With regards to the defendant’s fitness to plead, and with reference to s.4 of the Criminal Procedure (Insanity) Act 1964 (unfitness to plead – s.4 only applies to those with disabilities) whether a defendant is fit to plead or otherwise is determined on a balance of probabilities i.e. the test that is used is the objective test or the reasonable man’s test.
In R v M (John) (2003) the defendant was tried on various sexual offences committed against a minor when she was aged between the ages of 8 – 10. The defendant was her grandfather. According to medical reports the defendant suffered from short term memory loss which was the result of excessive drinking over a prolonged period. The trial judge set a threshold to determine if the defendant was fit to plead, given his circumstance (if the defendant cannot understand the charges against him than he is unfit to plead see R v Pritchard (1836) and the verdict that is to be returned is not guilty by virtue of insanity 1831 (York assizes)). The jury found that the defendant was fit to plead or could understand the charges against him and convicted. The defendant appealed.
The appeal was dismissed. It was decided that the jury could find the defendant unfit to plead if the defense could establish on a balance of probabilities that the defendant was incapable of: –
1) understanding the charges against him.
2) deciding to plead guilty or otherwise
3) exercising his right to challenge jurors
4) instructing solicitors and counsel
5) following the course of proceedings
6) giving evidence
Otherwise the defendant is fit to plead.

ACTIONS TO TAKE →
[A] Transcribe the part of the text on fitness to plead above that opens with the words containing "The appeal was" and closes with "charges against him.".
[B] In the text on fitness to plead, what do the medical reports give as the cause of the defendant's short-term memory loss?

DATASET →
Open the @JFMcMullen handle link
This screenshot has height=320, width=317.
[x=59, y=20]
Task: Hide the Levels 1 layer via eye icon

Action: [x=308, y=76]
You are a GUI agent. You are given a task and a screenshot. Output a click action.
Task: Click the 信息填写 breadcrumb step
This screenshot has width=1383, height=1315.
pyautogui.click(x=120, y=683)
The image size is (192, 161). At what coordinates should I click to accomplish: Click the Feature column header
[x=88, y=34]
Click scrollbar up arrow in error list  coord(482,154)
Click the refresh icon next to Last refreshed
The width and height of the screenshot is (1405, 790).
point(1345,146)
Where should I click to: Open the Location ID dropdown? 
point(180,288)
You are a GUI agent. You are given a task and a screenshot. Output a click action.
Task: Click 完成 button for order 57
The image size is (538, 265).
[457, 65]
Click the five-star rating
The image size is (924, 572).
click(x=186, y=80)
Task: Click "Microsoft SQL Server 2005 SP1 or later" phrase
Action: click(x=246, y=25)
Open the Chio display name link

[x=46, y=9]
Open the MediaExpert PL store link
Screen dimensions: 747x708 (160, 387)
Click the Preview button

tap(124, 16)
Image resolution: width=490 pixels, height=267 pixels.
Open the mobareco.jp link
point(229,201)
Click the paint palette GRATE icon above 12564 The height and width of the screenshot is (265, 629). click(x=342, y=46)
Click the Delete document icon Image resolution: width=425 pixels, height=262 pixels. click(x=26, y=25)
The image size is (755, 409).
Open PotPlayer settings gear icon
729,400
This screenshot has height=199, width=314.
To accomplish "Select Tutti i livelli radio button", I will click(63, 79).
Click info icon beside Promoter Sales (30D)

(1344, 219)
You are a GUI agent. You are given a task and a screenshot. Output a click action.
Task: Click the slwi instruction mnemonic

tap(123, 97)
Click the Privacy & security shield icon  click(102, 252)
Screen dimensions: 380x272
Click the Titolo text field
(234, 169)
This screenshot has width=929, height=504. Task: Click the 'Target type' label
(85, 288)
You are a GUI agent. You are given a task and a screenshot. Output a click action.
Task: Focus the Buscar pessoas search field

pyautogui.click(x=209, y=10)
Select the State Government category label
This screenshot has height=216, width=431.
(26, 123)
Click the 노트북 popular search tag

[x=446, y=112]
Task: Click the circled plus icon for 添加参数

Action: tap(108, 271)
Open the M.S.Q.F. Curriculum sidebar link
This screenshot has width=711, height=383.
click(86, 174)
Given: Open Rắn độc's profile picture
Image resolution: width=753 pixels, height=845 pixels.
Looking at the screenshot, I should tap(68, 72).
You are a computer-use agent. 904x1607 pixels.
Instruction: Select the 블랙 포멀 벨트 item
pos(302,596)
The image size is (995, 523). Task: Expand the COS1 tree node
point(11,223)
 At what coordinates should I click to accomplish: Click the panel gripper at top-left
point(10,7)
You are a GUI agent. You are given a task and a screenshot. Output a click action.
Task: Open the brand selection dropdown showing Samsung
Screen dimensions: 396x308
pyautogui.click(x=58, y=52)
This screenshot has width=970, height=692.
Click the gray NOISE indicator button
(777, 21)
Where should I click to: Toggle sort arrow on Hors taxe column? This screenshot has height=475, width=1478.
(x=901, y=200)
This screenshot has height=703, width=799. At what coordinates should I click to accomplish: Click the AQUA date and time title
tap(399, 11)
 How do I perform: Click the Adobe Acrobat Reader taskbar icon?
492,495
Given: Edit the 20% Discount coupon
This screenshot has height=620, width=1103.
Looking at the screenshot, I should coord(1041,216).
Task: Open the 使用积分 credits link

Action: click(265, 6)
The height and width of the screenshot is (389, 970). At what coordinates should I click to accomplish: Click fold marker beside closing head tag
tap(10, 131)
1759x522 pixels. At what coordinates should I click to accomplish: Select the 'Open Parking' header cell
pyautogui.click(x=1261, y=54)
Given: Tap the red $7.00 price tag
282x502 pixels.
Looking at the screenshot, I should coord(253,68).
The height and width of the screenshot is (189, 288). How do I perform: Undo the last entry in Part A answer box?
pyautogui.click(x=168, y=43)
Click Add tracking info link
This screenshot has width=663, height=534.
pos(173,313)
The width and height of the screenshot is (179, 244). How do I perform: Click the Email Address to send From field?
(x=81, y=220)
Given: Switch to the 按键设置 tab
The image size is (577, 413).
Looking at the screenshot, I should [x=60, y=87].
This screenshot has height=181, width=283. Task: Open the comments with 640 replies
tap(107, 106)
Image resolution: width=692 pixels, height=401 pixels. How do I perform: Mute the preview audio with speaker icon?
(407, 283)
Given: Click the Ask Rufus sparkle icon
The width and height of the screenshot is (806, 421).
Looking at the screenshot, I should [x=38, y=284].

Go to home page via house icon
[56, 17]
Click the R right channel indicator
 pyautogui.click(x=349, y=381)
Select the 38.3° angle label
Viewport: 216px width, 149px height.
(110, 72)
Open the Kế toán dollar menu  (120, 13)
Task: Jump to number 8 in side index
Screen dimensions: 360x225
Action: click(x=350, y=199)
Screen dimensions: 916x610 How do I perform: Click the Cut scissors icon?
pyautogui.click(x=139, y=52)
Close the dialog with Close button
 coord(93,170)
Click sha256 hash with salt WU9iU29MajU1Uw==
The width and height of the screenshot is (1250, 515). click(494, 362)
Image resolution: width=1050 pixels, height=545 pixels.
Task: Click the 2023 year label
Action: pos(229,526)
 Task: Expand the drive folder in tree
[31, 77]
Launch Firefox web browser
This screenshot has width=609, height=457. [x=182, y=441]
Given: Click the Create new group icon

RESPONSES TO THE TASKS →
[A]
The appeal was dismissed. It was decided that the jury could find the defendant unfit to plead if the defense could establish on a balance of probabilities that the defendant was incapable of: –
1) understanding the charges against him.

[B] Excessive drinking over a prolonged period.